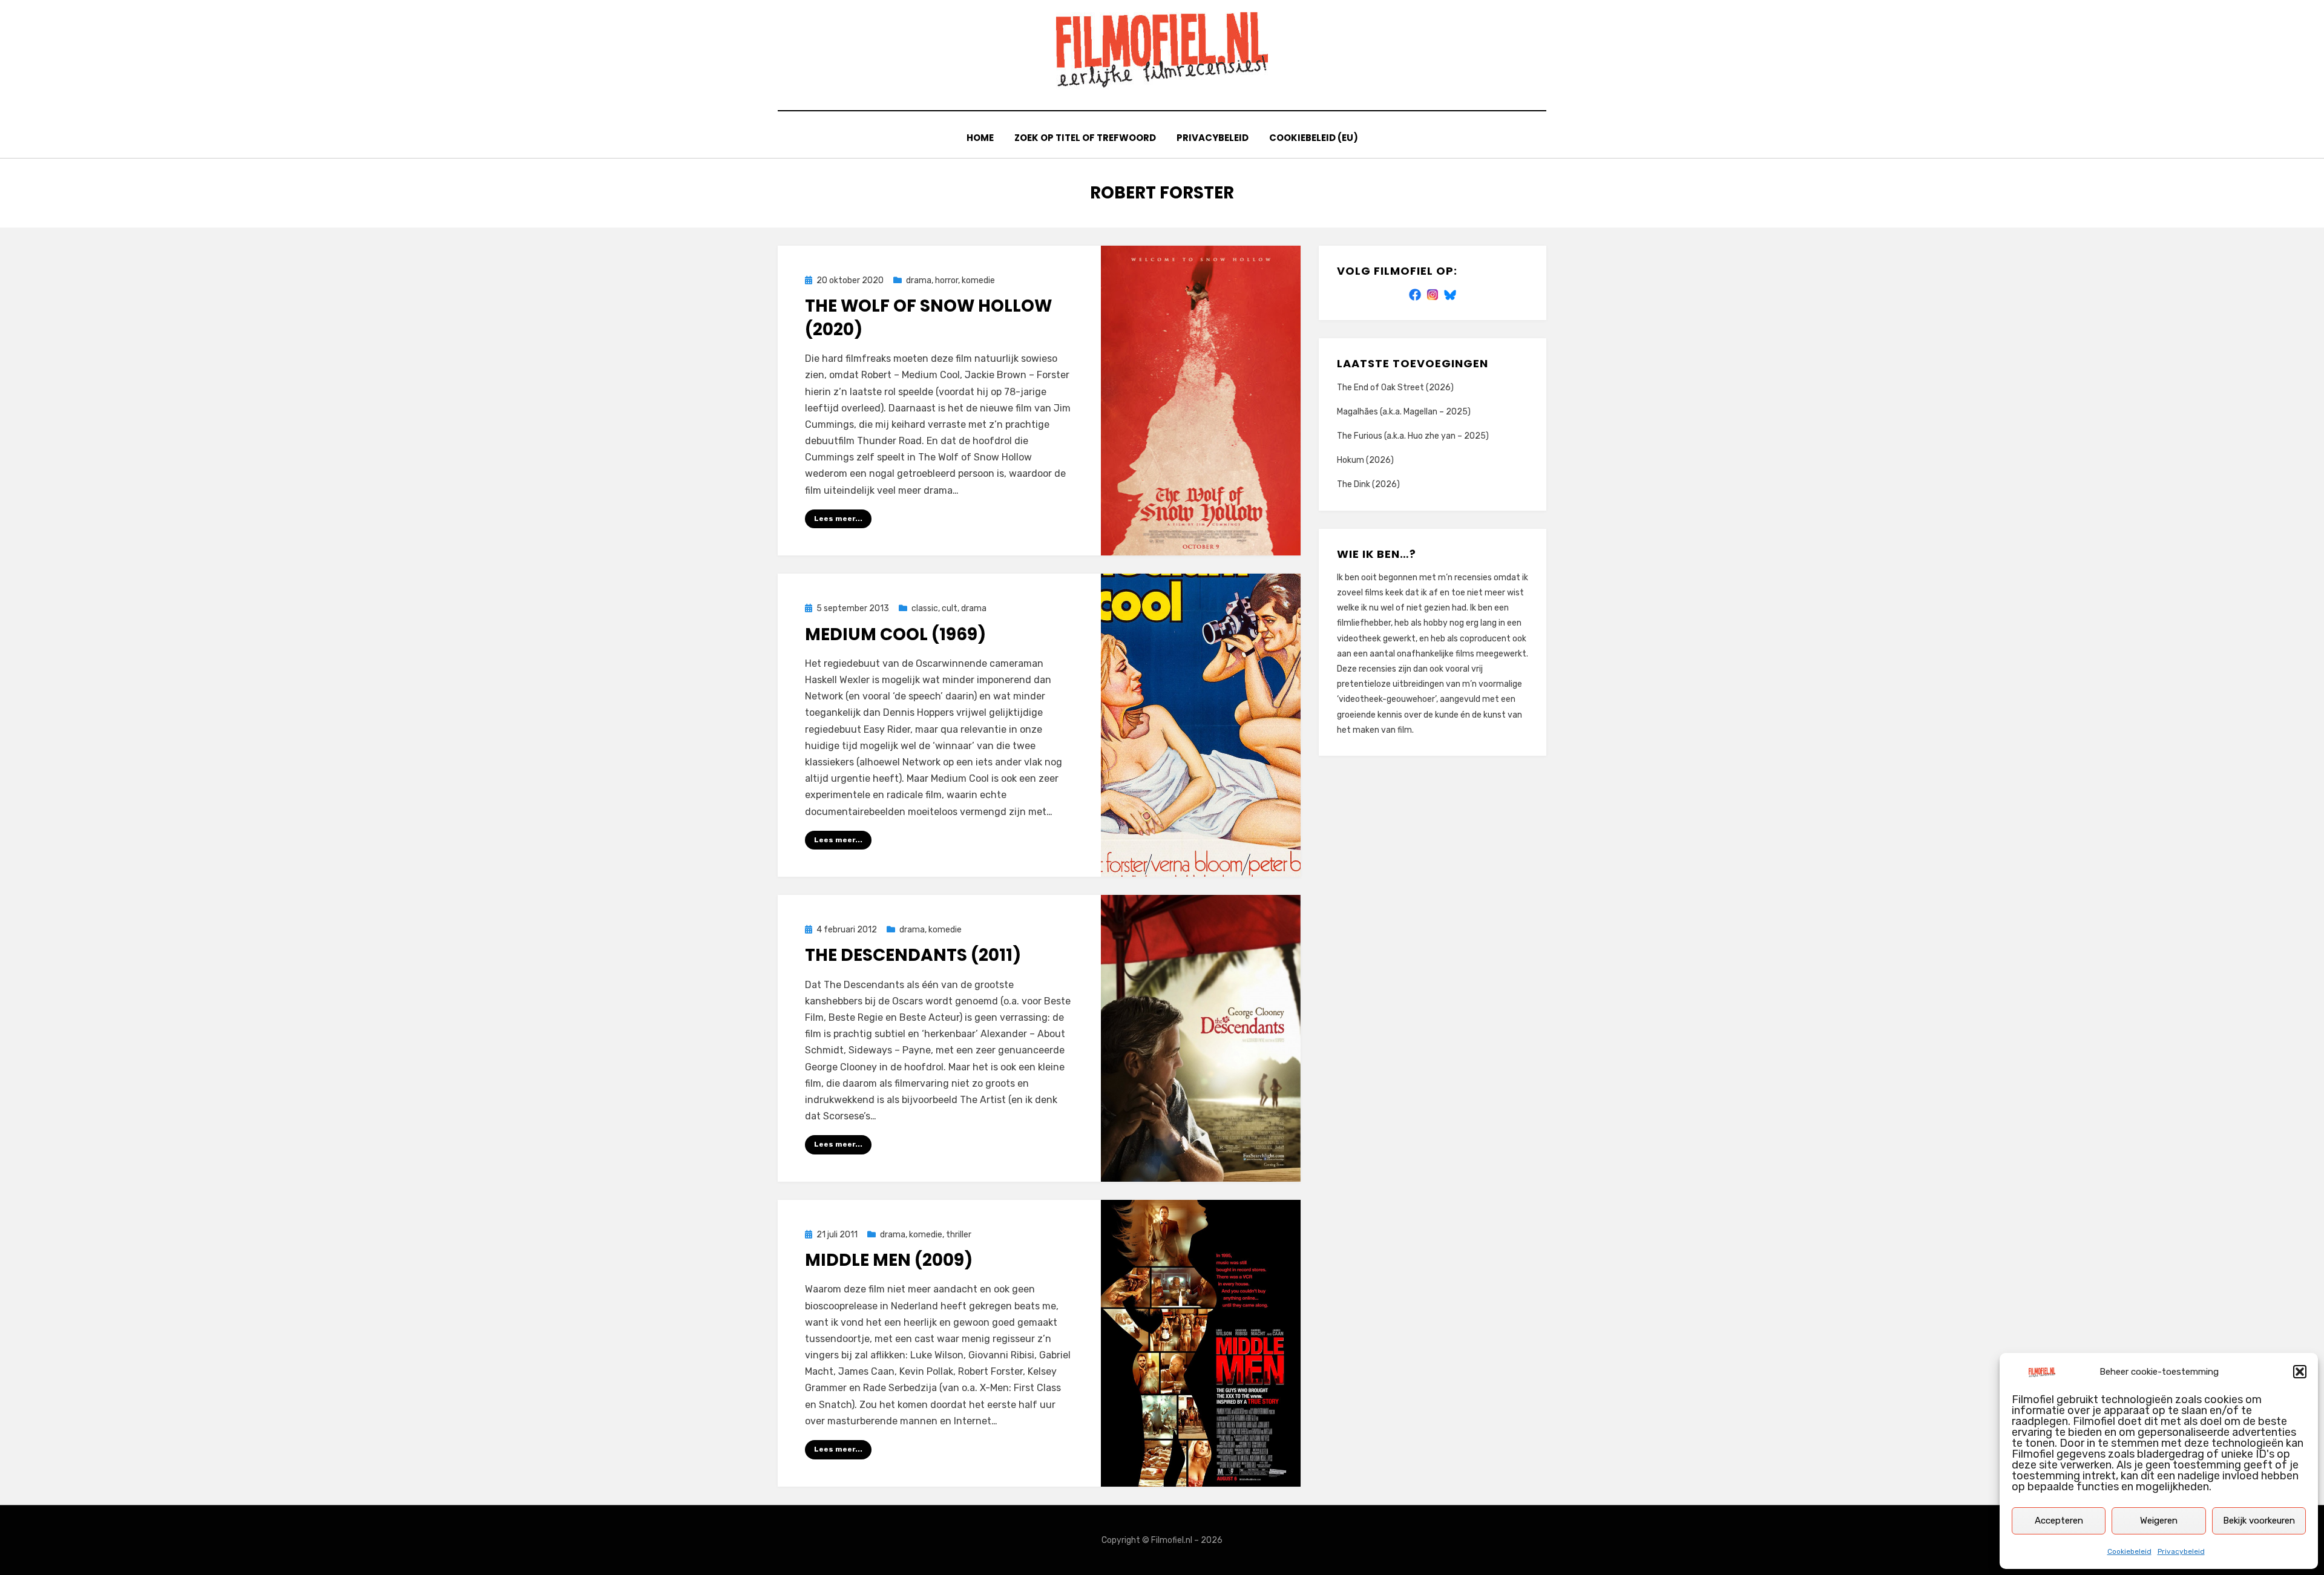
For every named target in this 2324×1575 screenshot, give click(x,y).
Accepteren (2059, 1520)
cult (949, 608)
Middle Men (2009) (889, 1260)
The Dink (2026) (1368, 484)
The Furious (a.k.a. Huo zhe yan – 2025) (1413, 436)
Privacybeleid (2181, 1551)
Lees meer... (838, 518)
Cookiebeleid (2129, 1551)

Task goal: Repeat the listing exactly; do not print any picture.

Output below:
For every named target in this 2324×1575 screenshot, give click(x,y).
Accepteren (2059, 1520)
cult (949, 608)
Middle Men (2009) (889, 1260)
The Dink (2026) (1368, 484)
The Furious (a.k.a. Huo zhe yan – 2025) (1413, 436)
Privacybeleid (2181, 1551)
Lees meer... (838, 518)
Cookiebeleid (2129, 1551)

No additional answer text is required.